The system has fuel efficiency benefits over hydraulic-based power steering systems and can reduce road noise from uneven surfaces. It also means lane departure warnings can be implemented.

At the moment, there is no weight-saving, since a clutch-actuated mechanical rack-and-pinion system is fitted as a failsafe. If anything, the extra electronics make the system a weight penalty. In time Kimura hopes to eliminate the failsafe, which will increase car safety by removing the large metal pin pointing at the driver’s chest.

The main drawback of DAS is the feel. You, as the driver, have no direct contact with the road. According to Dan Prosser at Pistonheads who has driven the car, the programming creates an inconsistency in the weighting, which changes while you’re cornering, so you never really fully trust that the feedback you’re getting is accurate.

Infiniti, though, are pressing ahead, as they believe it is the future of driving.

“As engineers we want to use the system on all of our cars. We are discussing the implementation of DAS right now,” Kimura confirmed. “Other manufacturers have looked at steer-by-wire, but they gave up because of the difficulties.
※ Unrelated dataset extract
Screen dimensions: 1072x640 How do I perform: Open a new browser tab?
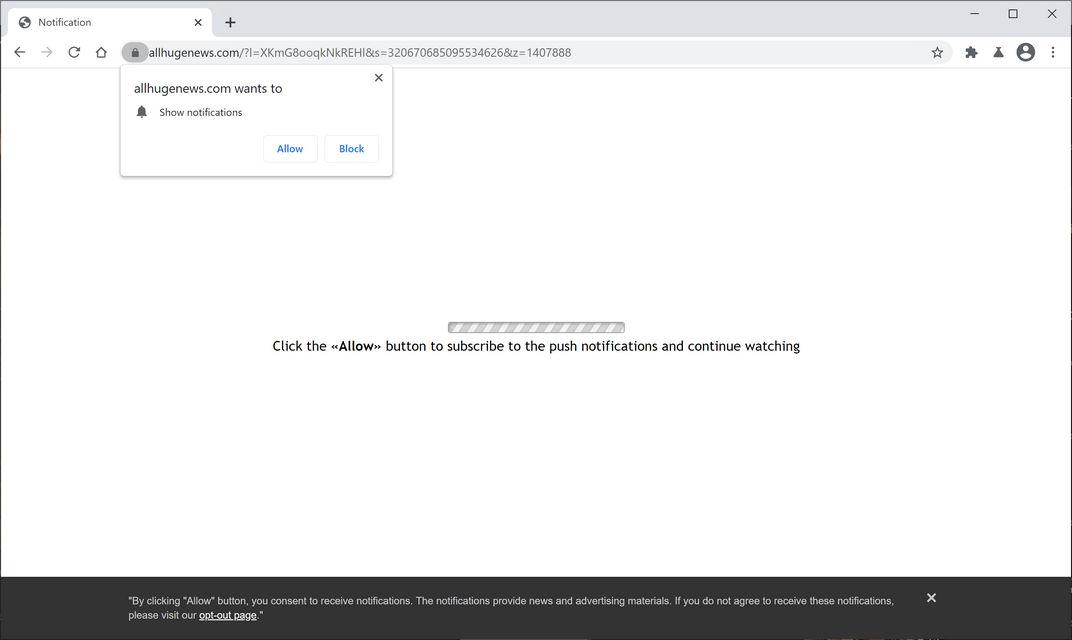231,21
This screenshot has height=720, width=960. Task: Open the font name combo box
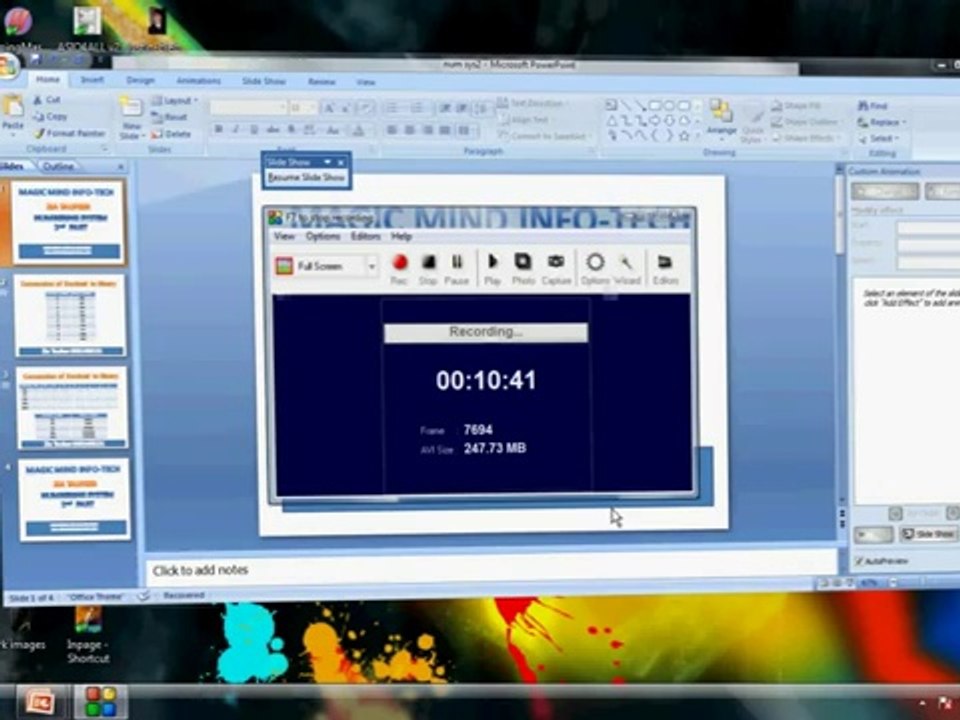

After driving our car I think it is possible they will be encouraged to develop their own systems.”

There are obvious advantages to Infiniti’s DAS system. For one thing, from the point of view of Kahn Design, with placing of the steering wheel no longer being dictated by the position of the steering column, it will allow a total restyle of the interior, possibly even doing away with the steering wheel completely.

Interesting times, indeed.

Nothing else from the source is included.